§ WHAT IS EXPECTED
Please find every line of the listing below where "pixels" occurs and copy it.

§ MATERIAL FOR THIS EXERCISE
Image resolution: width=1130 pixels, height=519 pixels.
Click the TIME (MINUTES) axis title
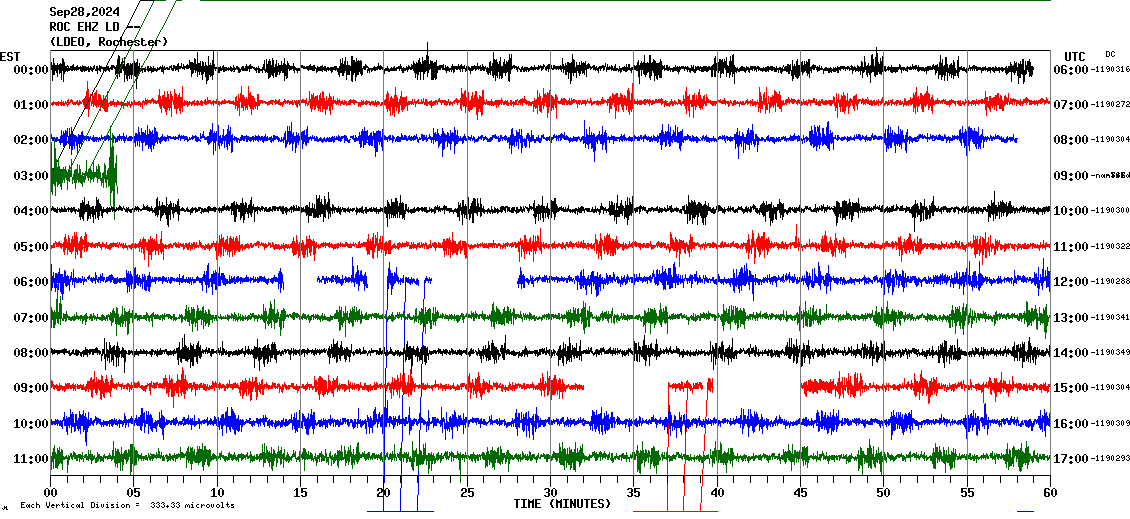click(562, 504)
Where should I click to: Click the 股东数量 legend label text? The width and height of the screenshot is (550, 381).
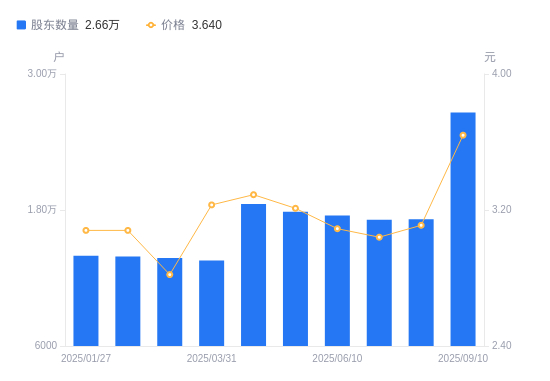tap(55, 25)
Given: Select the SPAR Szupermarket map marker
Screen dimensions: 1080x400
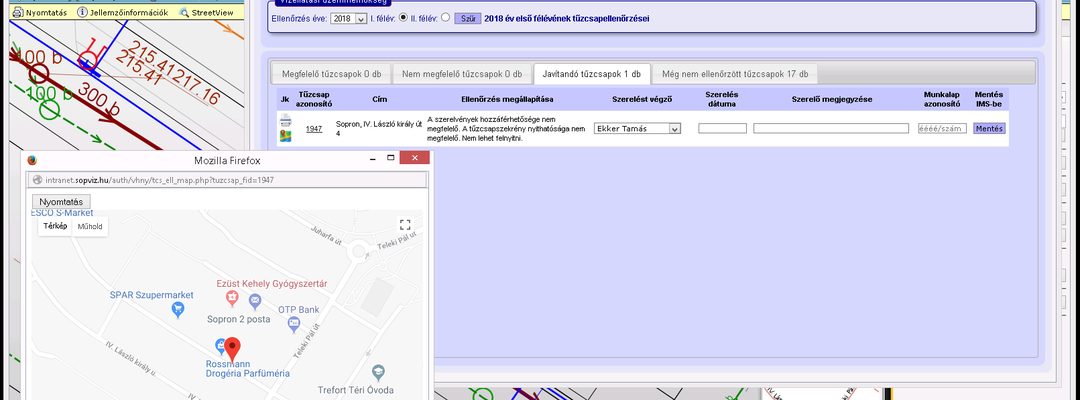Looking at the screenshot, I should pyautogui.click(x=178, y=310).
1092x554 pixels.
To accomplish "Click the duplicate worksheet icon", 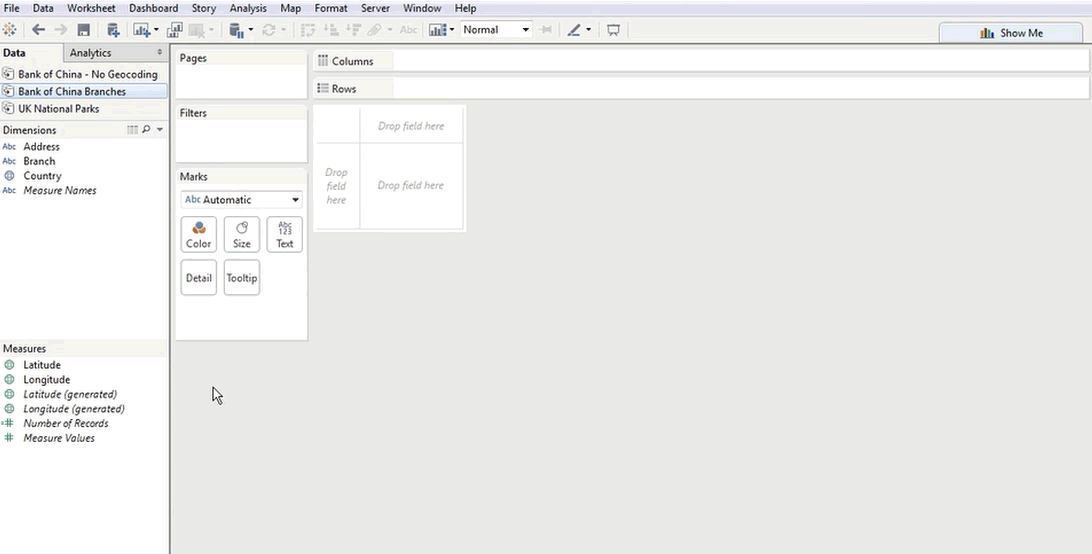I will pyautogui.click(x=175, y=30).

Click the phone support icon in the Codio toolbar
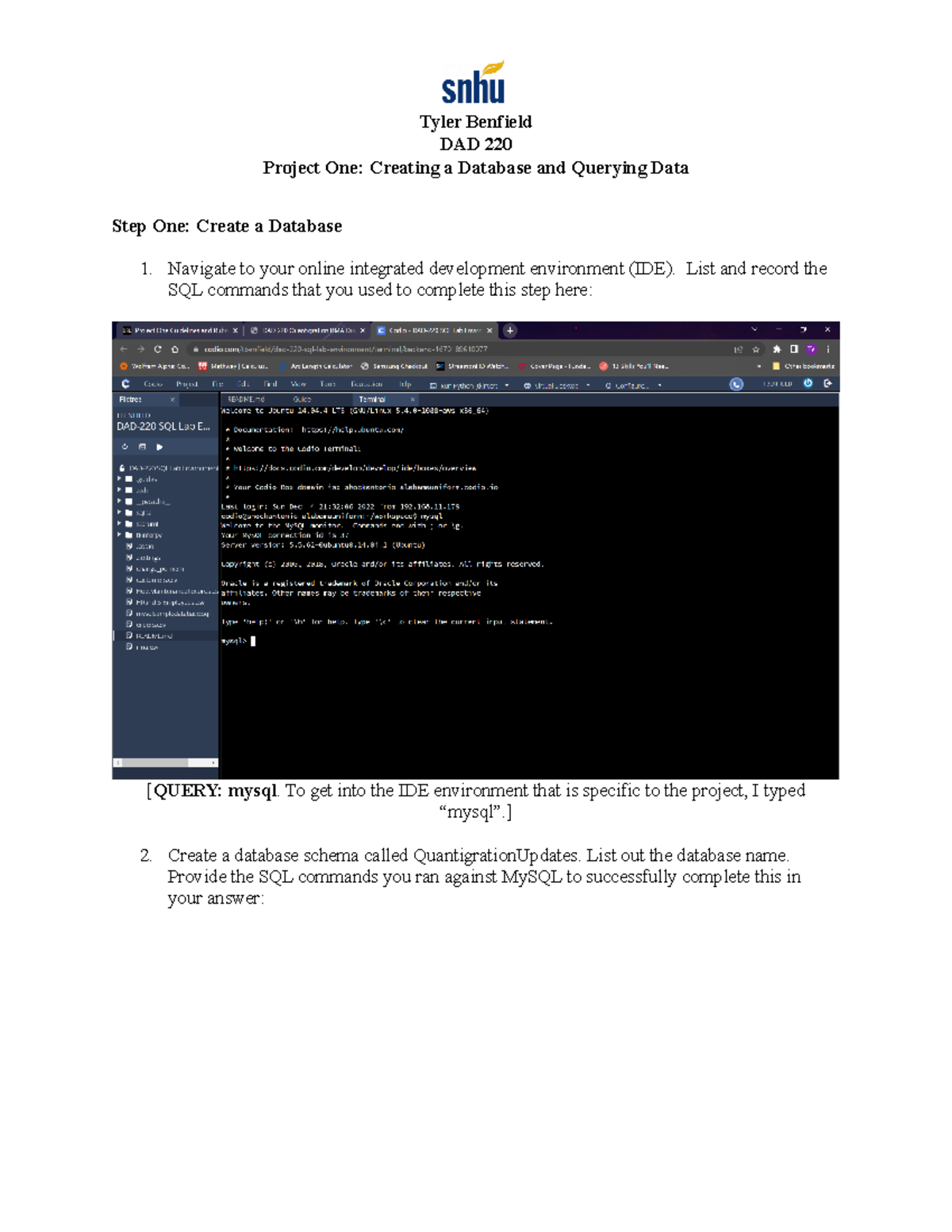point(736,384)

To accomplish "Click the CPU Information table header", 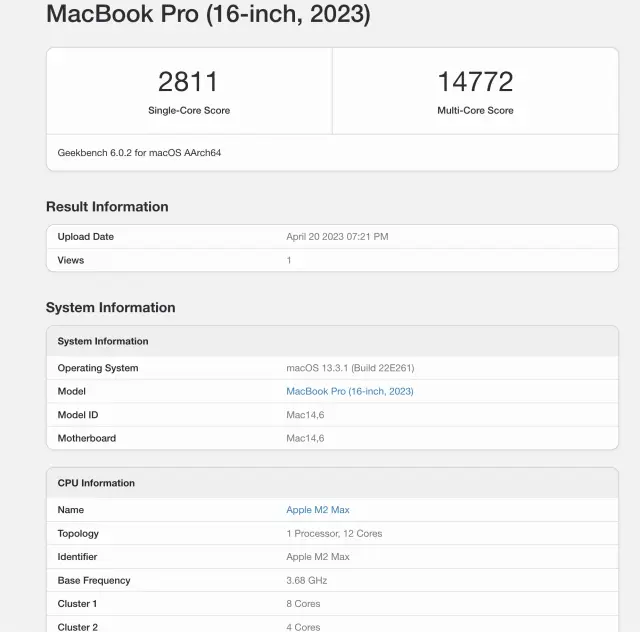I will tap(96, 483).
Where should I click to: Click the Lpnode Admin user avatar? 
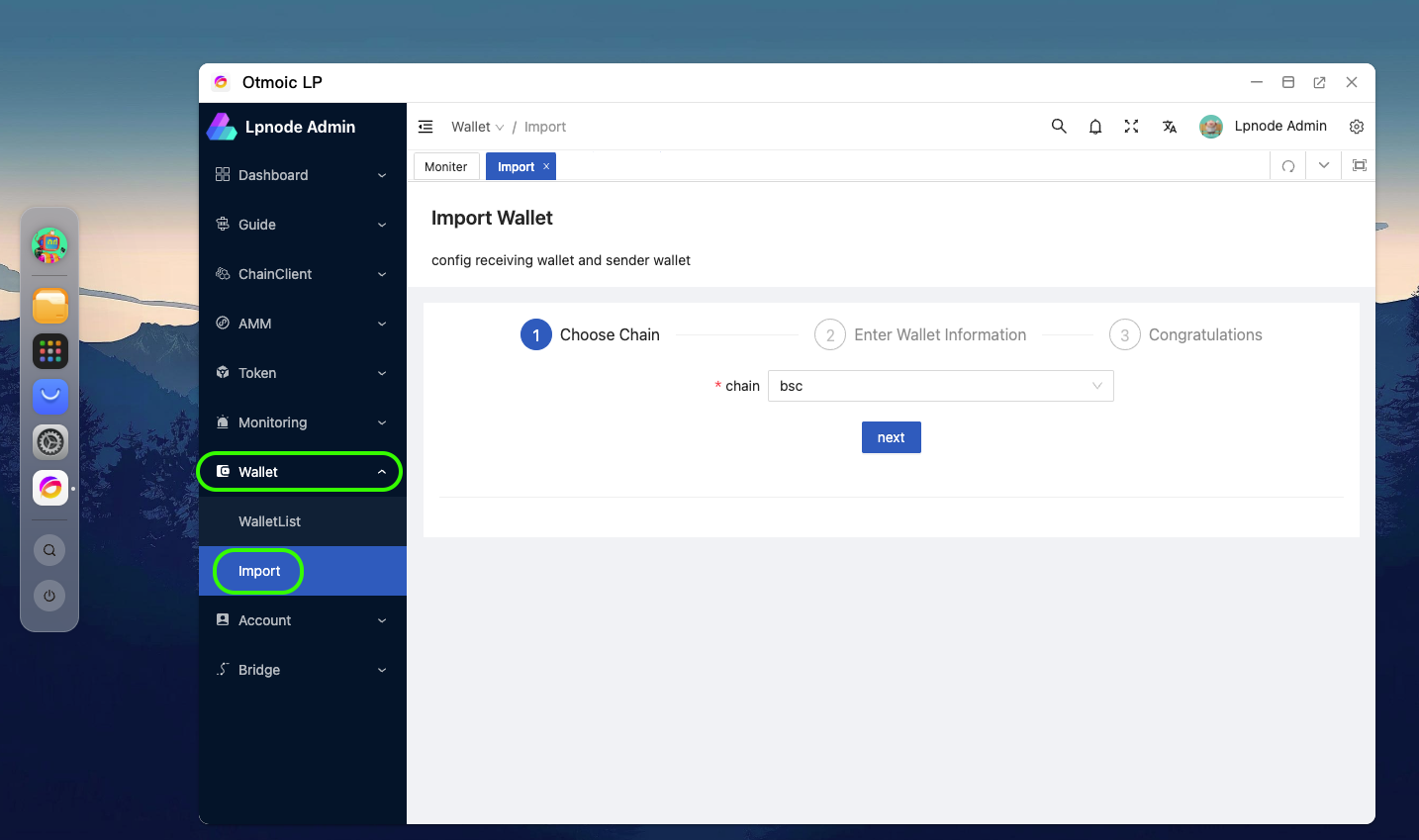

§ TASK OUTPUT
Image resolution: width=1130 pixels, height=519 pixels.
1092x554 pixels.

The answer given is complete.